The application of palliative care to intractable psychiatric disorders has been debated at least since 2010, when a journal article reported that a patient with severe anorexia nervosa died in hospice after being referred there by her psychiatrist. The New York Times published a thought-provoking article earlier this year on the same topic: whether we should ever deem severe, treatment-refractory anorexia incurable and terminal.
Are there incurable psychiatric patients?
Proponents argue that only hubris and false hope on the part of psychiatrists stand in the way. They say we should treat such patients as our colleagues treat medically incurable patients: with palliation and hospice.
This question is vexing enough. But eating disorders are an exception in psychiatry: untreated, they can lead to death from medical causes. Other mental disorders are miserable but not terminal in the same way.
Medical aid in dying
For this reason, discussions of “palliative psychiatry” lead directly to medical aid in dying (MAiD). Although MAiD solely for psychiatric conditions is not legal anywhere in the U.S., laws permitting it exist in Belgium and the Netherlands, and are pending in Canada. Accepting the framework of palliative psychiatry for incurable conditions appears to entail MAiD.
However, arguments that advocate for palliative psychiatry are muddled in several ways and do not, in fact, lead to that conclusion.
Psychiatry is already palliative.
First, psychiatry is inherently palliative. All somatic psychiatric treatment (medication, ECT, TMS, and so on) treat signs and symptoms of psychiatric disorders, not their root causes. That’s because we don’t know these root causes nor the mechanisms that connect them to the manifest signs and symptoms we observe. In essence, all such treatments aim to provide symptom relief, comfort, and support — the very definition of palliative care. It makes no sense to speak separately of palliative psychiatry when palliation is virtually the whole field.
The only exception is psychotherapy, which aims to treat the root causes of emotional distress. Of course, this can succeed or fail, and in the case of failure, we and our patients routinely resort to palliation. This is called supportive psychotherapy. It’s hardly a new concept that needs a new name.
Treatment resistance is slippery.
Second, arguments for palliative psychiatry usually invoke “treatment resistance” or refer to “treatment-refractory” disorders. Disorders so named are the putative targets of palliation since we can’t “treat” them.

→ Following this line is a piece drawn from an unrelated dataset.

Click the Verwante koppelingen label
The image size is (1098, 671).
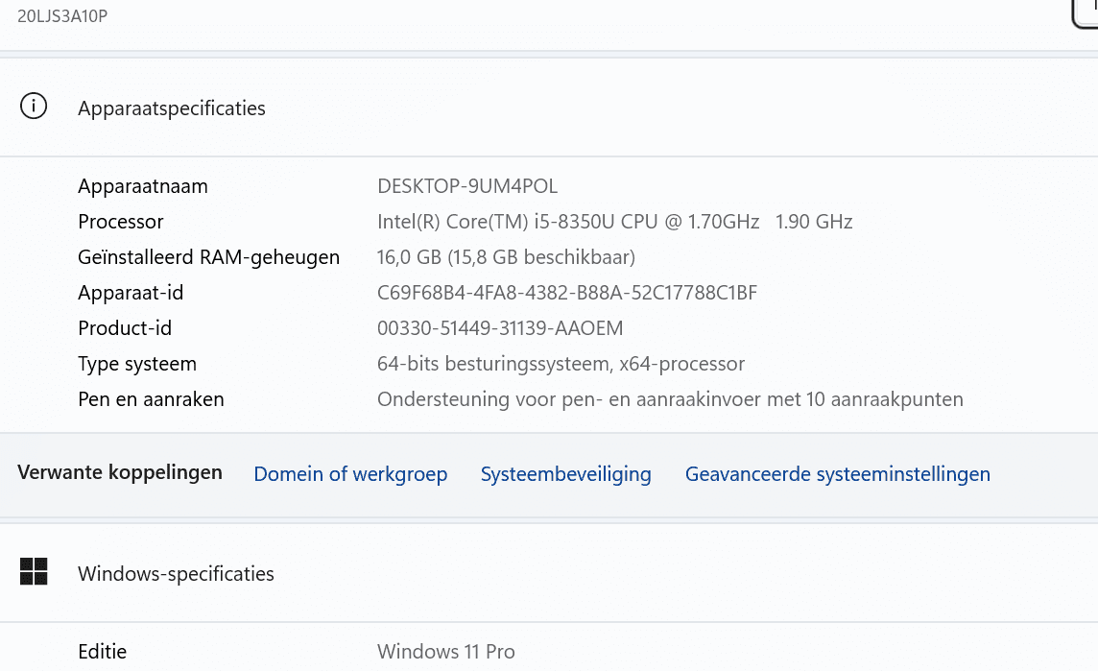tap(120, 472)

There are biases hidden in such language. Treatment resistance is a concept from biological psychiatry. It means a particular patient fails to improve despite somatic treatments that help most other patients. However, as David Mintz argues, adding psychotherapeutic elements to a medication treatment can overcome this kind of treatment resistance. From a psychotherapeutic standpoint, treatment resistance may say more about the treatment than the patient.

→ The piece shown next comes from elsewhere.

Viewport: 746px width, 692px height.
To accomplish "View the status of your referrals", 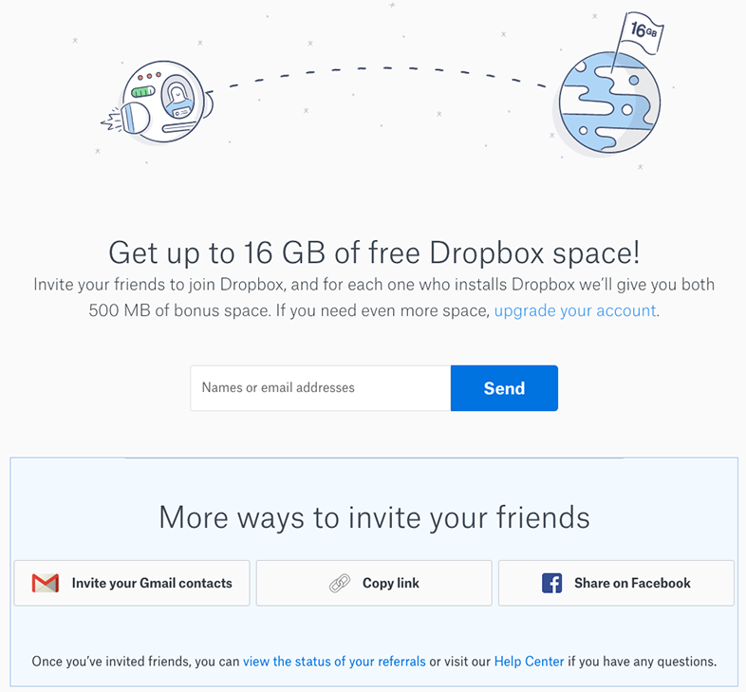I will tap(334, 662).
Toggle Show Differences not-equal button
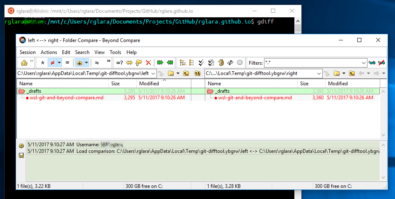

Psychiatric disorders are not “things.”
Psychiatric disorders sound misleadingly like reified “things” we can treat with concrete interventions. In reality, our moods, thoughts, impulses, and actions result from a complex interplay of biology and psychology. Treatment resistance in that light is vague and abstract—not a sound basis for life-and-death decisions.

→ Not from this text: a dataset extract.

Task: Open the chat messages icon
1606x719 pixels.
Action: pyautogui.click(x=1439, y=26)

Again, in contrast, psychoanalytic psychotherapy is well-acquainted with treatment resistance. In fact, it’s expected. Not only is resistance not a reason to give up, but it can also be a signpost to insight and improvement.
Personality change can take a long time. I saw a highly defended patient in weekly psychotherapy for several years before she allowed herself to be vulnerable and introspective. In the years before the change, I often wondered if we were wasting time and money if she was “treatment refractory.” Now we both see that she isn’t. Conversely, I’ve seen another patient even longer with little to show for it. Is he incurable? There’s no way to know.
Being present and bearing witness
Third, sensitive psychiatrists (and other mental health professionals) stay with our patients whether they improve or not. The original idea behind palliative care was attending to the patient’s “total pain,” which includes the physical, emotional, social, and spiritual dimensions of distress. Not listed but equally important is bearing witness to distress and maintaining a caring therapeutic relationship, come what may. Again, we offer palliation in nearly everything we do.
MAiD is never inevitable in psychiatry.
Last but not least, given all of the above, MAiD cannot follow as a logical next step even after long-term hopelessness or failure to improve psychiatrically. Staying present isn’t hubris, and it isn’t imparting false hope. If a patient chooses to forgo further treatment, whether somatic or psychotherapeutic, we will honor that choice and remain available. If local laws someday allow, and as a matter of personal conscience, some of us may choose to participate in MAiD. But that will be an individual matter quite separate from incurability, treatment resistance, or comparisons with terminal medical conditions.
Steven Reidbord is a psychiatrist who blogs at Reidbord’s Reflections.